De baard bij de Perzen.
De Perzen scheren zich het hoofd en laten slechts een lok haren op de kruin en twee lokken achter de ooren staan. Daarentegen dragen zij echter den baard nog langer dan de Turken en trekken dien tot de ooren en de slapen op. Gewoonlijk verven zij hem zwart, een uiterst lastig gebruik, daar het werk bijna om de veertien dagen moet herhaald worden. Het wordt in een heet bad ondernomen, waardoor de haren geschikt worden gemaakt om de kleurstof aan te nemen. Men bedekt den baard met een deeg van eene plantaardige verfstof, khenna genaamd, laat hem een uur lang in dezen staat en wascht hem dan uit. Door deze bewerking heeft hij een donkere oranjekleur verkregen. Nu wordt verder van gekneede indigobladen een minder dik deeg op den baard gelegd en gedurende twee uur daar op gelaten. Gedurende deze operatie ligt de man die ze ondergaat, op den rug, terwijl de indigo door hare samentrekkende kracht al de gelaatstrekken pijnlijk verwringt.

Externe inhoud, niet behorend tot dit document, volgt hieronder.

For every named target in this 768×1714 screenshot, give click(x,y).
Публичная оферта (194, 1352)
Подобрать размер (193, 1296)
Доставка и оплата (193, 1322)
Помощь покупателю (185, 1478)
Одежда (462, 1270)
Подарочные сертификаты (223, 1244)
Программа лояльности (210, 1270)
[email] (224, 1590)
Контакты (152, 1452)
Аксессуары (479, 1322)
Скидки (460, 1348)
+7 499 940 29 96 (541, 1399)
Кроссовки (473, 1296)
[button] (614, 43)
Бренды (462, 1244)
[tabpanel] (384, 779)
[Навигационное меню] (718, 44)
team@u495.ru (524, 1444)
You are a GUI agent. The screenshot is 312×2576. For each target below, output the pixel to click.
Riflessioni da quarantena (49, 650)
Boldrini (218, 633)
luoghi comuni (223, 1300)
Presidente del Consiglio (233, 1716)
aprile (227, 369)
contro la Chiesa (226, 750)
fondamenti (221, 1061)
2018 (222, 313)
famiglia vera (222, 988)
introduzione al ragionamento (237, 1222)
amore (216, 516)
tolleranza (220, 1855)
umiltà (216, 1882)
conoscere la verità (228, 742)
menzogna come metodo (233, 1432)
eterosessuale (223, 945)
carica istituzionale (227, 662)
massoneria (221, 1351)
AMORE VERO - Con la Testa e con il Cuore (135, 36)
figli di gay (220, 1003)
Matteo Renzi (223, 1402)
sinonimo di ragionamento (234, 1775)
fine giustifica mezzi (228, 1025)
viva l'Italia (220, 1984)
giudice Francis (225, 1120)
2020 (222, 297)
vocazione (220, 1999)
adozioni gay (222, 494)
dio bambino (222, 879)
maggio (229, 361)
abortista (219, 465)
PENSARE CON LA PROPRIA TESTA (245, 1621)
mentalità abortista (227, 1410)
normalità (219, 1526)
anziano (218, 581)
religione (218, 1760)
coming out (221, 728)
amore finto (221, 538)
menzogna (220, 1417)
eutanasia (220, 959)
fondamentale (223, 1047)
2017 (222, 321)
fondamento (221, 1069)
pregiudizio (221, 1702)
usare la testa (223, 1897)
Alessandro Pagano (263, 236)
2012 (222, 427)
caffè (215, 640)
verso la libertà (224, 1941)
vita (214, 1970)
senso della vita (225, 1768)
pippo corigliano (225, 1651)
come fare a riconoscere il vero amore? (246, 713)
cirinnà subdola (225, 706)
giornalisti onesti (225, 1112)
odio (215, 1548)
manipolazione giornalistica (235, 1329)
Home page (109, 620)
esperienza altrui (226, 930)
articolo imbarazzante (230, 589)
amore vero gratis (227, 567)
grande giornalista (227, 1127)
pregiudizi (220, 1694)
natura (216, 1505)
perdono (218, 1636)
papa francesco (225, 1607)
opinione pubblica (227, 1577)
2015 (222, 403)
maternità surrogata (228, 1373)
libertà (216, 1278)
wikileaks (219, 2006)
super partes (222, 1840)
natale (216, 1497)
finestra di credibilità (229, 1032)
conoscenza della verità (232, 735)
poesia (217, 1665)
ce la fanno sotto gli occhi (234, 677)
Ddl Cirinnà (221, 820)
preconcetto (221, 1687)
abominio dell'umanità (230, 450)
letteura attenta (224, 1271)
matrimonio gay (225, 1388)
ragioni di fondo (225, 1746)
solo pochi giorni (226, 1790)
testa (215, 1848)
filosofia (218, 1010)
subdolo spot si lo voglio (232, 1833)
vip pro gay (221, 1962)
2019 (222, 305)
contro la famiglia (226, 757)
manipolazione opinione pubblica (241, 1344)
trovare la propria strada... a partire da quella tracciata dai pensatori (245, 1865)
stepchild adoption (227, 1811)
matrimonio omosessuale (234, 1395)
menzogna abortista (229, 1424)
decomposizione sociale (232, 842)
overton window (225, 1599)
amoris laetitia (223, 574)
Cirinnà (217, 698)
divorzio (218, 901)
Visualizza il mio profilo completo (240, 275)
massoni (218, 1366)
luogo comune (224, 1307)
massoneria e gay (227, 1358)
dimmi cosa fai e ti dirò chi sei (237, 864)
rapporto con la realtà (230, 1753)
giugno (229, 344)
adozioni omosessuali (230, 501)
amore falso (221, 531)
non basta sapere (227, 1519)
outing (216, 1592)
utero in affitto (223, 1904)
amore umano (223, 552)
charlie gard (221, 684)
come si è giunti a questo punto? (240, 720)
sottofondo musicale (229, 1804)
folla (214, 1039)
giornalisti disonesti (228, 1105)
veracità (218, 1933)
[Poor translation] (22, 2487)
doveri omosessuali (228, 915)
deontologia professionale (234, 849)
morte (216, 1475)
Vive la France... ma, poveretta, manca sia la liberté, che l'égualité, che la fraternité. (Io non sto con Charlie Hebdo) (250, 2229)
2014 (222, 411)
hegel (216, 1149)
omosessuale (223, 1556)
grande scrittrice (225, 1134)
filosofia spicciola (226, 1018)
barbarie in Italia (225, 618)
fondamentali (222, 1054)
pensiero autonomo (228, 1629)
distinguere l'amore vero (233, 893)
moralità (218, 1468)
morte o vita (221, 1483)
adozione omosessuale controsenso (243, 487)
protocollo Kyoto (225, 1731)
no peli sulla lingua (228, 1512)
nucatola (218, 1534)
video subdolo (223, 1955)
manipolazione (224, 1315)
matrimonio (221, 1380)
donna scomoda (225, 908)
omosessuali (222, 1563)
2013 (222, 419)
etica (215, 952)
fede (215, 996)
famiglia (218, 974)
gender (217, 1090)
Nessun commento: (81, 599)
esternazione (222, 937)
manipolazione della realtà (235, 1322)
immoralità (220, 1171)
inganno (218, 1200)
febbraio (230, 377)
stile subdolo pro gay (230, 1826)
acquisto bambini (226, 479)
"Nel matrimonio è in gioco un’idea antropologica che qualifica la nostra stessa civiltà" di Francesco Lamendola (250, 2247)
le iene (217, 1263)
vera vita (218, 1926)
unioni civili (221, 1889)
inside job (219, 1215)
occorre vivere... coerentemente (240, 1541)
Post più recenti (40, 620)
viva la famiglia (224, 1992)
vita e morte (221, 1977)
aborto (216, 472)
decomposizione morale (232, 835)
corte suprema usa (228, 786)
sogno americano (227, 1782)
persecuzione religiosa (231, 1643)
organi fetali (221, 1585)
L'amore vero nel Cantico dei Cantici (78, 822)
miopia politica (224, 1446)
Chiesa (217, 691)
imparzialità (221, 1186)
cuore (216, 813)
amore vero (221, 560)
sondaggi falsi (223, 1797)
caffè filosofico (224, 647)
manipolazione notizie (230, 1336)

Als de indigo is weg gewasschen, heeft de baard eene frischgroene kleur aangenomen, die eerst na vier en twintig uren in de open lucht pikzwart wordt.
De Pers wijdt aan dit gedeelte van zijn toilet een bijzondere zorg. De jongelieden verlangen naar den tijd, dat ook hun het geluk wordt beschoren een baard te bezitten, en ten einde dit sieraad spoediger te verkrijgen, smeren zij zich de kin met een zeker vet in. Zij smachten er niet allen naar uit een ingeschapen pronk- en behaagzucht, maar ook omdat zij tot niets degelijks bekwaam gerekend worden zoolang zij dit tooisel missen.